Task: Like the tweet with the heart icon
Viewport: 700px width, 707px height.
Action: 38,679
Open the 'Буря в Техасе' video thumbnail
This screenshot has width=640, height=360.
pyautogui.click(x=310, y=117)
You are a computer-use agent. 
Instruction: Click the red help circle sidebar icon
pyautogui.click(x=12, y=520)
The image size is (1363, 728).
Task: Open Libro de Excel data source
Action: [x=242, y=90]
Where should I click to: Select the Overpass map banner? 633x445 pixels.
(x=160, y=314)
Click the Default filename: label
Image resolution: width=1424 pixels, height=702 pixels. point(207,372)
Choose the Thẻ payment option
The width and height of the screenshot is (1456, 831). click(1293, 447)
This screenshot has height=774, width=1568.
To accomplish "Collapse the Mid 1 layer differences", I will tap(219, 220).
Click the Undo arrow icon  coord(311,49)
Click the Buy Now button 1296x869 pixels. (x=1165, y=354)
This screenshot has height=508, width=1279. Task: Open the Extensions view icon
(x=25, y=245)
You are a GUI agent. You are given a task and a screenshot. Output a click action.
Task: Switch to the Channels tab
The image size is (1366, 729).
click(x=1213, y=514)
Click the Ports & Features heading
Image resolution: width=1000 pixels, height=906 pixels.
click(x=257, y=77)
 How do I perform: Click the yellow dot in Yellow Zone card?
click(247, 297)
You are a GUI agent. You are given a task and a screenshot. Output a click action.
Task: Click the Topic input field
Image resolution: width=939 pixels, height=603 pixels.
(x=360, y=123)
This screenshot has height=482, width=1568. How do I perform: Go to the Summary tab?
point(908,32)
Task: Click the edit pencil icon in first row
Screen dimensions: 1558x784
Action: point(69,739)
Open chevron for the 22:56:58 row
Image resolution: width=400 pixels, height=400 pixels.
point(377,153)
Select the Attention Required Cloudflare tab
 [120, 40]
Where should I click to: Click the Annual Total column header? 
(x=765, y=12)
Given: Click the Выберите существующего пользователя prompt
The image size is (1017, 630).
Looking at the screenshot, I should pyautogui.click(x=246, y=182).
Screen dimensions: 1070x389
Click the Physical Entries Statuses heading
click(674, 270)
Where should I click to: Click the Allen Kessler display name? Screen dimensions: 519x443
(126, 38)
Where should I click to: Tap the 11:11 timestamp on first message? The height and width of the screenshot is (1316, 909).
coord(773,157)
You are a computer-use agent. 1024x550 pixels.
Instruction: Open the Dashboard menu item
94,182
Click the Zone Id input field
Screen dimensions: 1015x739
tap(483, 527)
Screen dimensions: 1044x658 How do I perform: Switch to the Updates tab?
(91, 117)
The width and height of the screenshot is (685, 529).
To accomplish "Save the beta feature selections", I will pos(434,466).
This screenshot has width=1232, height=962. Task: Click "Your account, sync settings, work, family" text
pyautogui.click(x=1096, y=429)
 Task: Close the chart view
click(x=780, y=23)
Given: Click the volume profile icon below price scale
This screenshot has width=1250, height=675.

+---+

Output the records verbatim, from the first line to the last.

*TASK RESPONSE*:
Task: Like the tweet with the heart icon
Viewport: 700px width, 707px height.
Action: 38,679
Open the 'Буря в Техасе' video thumbnail
This screenshot has width=640, height=360.
pyautogui.click(x=310, y=117)
You are a computer-use agent. 
Instruction: Click the red help circle sidebar icon
pyautogui.click(x=12, y=520)
The image size is (1363, 728).
Task: Open Libro de Excel data source
Action: [x=242, y=90]
Where should I click to: Select the Overpass map banner? 633x445 pixels.
(x=160, y=314)
Click the Default filename: label
Image resolution: width=1424 pixels, height=702 pixels. point(207,372)
Choose the Thẻ payment option
The width and height of the screenshot is (1456, 831). click(1293, 447)
This screenshot has height=774, width=1568.
To accomplish "Collapse the Mid 1 layer differences", I will tap(219, 220).
Click the Undo arrow icon  coord(311,49)
Click the Buy Now button 1296x869 pixels. (x=1165, y=354)
This screenshot has height=508, width=1279. Task: Open the Extensions view icon
(x=25, y=245)
You are a GUI agent. You are given a task and a screenshot. Output a click action.
Task: Switch to the Channels tab
The image size is (1366, 729).
click(x=1213, y=514)
Click the Ports & Features heading
Image resolution: width=1000 pixels, height=906 pixels.
click(x=257, y=77)
 How do I perform: Click the yellow dot in Yellow Zone card?
click(247, 297)
You are a GUI agent. You are given a task and a screenshot. Output a click action.
Task: Click the Topic input field
Image resolution: width=939 pixels, height=603 pixels.
(x=360, y=123)
This screenshot has height=482, width=1568. How do I perform: Go to the Summary tab?
point(908,32)
Task: Click the edit pencil icon in first row
Screen dimensions: 1558x784
Action: point(69,739)
Open chevron for the 22:56:58 row
Image resolution: width=400 pixels, height=400 pixels.
point(377,153)
Select the Attention Required Cloudflare tab
 [120, 40]
Where should I click to: Click the Annual Total column header? 
(x=765, y=12)
Given: Click the Выберите существующего пользователя prompt
The image size is (1017, 630).
Looking at the screenshot, I should pyautogui.click(x=246, y=182).
Screen dimensions: 1070x389
Click the Physical Entries Statuses heading
click(674, 270)
Where should I click to: Click the Allen Kessler display name? Screen dimensions: 519x443
(126, 38)
Where should I click to: Tap the 11:11 timestamp on first message? The height and width of the screenshot is (1316, 909).
coord(773,157)
You are a computer-use agent. 1024x550 pixels.
Instruction: Open the Dashboard menu item
94,182
Click the Zone Id input field
Screen dimensions: 1015x739
tap(483, 527)
Screen dimensions: 1044x658 How do I perform: Switch to the Updates tab?
(91, 117)
The width and height of the screenshot is (685, 529).
To accomplish "Save the beta feature selections", I will pos(434,466).
This screenshot has width=1232, height=962. Task: Click "Your account, sync settings, work, family" text
pyautogui.click(x=1096, y=429)
 Task: Close the chart view
click(x=780, y=23)
Given: Click the volume profile icon below price scale
This screenshot has width=1250, height=675.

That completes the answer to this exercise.